8.12. Such a contract is not applicable to the keeper.
9. Section B.1.1 of the IPC Code of Practice outlines to operators:
9.1. If you operate parking management activities on land which is not owned by you, you must supply us with written authority from the land owner sufficient to establish you as the Creditor within the meaning of the Protection of Freedoms Act 2012 (where applicable) and in any event to establish you as a person who is able to recover parking charges. There is no prescribed form for such agreement and it need not necessarily be as part of a contract but it must include the express ability for an operator to recover parking charges on the landowner's behalf or provide sufficient right to occupy the land in question so that charges can be recovered by the operator directly. This applies whether or not you intend to use the keeper liability provisions.
10. No figure for additional charges was 'agreed' nor could it have formed part of the alleged 'contract' because no such indemnity costs were quantified on the signs. Terms cannot be bolted on later with figures plucked out of thin air, as if they were incorporated into the small print when they were not.

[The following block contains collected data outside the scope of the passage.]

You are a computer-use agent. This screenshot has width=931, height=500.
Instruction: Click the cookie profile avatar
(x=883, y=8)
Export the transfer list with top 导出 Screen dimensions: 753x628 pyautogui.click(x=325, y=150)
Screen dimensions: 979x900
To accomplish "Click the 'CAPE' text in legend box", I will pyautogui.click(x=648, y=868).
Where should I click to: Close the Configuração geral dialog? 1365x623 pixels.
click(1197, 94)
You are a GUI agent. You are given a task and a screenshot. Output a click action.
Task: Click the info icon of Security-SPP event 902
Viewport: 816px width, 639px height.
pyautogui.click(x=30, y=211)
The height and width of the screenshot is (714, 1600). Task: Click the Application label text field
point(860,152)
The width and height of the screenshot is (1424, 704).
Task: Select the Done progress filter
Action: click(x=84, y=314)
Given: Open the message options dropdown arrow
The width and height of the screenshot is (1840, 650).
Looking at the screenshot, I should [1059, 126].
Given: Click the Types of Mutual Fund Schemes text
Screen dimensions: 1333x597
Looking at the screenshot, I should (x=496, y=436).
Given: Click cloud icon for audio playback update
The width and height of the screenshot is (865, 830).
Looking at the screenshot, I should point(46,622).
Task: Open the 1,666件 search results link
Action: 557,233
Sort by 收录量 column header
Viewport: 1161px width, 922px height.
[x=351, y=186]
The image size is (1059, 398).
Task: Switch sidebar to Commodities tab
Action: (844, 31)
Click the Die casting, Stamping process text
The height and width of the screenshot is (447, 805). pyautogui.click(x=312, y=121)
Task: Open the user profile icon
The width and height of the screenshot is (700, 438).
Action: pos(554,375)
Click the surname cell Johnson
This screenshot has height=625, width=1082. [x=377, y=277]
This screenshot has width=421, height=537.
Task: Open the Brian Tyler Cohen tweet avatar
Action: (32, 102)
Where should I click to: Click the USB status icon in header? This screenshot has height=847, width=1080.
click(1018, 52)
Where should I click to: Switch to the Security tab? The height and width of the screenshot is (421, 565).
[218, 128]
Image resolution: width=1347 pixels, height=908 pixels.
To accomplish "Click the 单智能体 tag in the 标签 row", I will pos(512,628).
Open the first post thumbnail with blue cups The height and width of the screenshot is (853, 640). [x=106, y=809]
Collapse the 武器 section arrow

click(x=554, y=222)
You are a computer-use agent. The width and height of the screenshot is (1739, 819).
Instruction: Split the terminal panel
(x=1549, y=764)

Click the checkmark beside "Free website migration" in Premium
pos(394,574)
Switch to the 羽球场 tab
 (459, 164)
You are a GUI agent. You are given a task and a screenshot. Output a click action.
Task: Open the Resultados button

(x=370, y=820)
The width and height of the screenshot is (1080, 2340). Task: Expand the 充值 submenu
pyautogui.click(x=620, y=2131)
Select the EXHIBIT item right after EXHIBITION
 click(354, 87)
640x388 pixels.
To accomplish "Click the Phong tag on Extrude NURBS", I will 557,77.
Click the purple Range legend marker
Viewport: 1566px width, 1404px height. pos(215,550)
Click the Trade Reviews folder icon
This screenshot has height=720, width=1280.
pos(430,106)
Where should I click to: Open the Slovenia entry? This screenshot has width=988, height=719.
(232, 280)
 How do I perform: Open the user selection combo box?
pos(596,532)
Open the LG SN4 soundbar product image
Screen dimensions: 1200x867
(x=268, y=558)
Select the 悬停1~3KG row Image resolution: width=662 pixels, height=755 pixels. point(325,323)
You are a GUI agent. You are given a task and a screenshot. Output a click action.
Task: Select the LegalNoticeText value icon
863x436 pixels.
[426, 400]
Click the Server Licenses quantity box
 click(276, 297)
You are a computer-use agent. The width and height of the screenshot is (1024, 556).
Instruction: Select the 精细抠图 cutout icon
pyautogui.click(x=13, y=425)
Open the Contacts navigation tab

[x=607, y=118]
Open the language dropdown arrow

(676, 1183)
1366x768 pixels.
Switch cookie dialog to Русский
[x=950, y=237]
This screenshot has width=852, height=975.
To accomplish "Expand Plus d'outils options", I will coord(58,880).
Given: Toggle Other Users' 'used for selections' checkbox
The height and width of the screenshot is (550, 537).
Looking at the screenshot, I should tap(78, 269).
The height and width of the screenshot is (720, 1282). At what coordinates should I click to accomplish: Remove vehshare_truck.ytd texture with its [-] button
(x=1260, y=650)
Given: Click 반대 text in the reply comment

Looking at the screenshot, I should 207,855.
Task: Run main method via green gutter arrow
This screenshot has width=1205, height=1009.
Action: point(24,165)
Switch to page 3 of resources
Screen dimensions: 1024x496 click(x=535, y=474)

10.1. The make up and amount of Claimant’s additional charges change from letter to letter.
10.2. The Defendant believes that the claim has been artificially inflated and that the claimant has added unrecoverable sums to the original charge, including £50 for Legal Representatives costs which is not permitted for the small claims track under CPR 27.14. In any case the Defendant disputes the Claimant has incurred £50 Legal Representatives Costs pursuing an alleged £100 debt.
10.3. The defendant disputes that the claimant has also incurred further supposed additional contractual costs of £60 pursuant to PCN Terms and Conditions.
10.4. The claimant is put on strict proof to evidence the alleged total by means of hourly rate breakdown and receipted invoice for payment.
10.5. Notwithstanding the Defendant's belief, the costs are in any case not recoverable.
11. The Claim Form issued by BW Legal on the 17th September has not been correctly filed as it was not signed by a legal entity. It does not have a valid signature. Practice Direction 22 requires that a statement of case on behalf of a company must be signed by a person holding a senior position and state the position. If the party is legally represented, the legal representative may sign the statement of truth but in his own name and not that of his firm or employer. Its literally just computer printed BW Legal Services Limited (Claimants Legal Representative). There's no signature.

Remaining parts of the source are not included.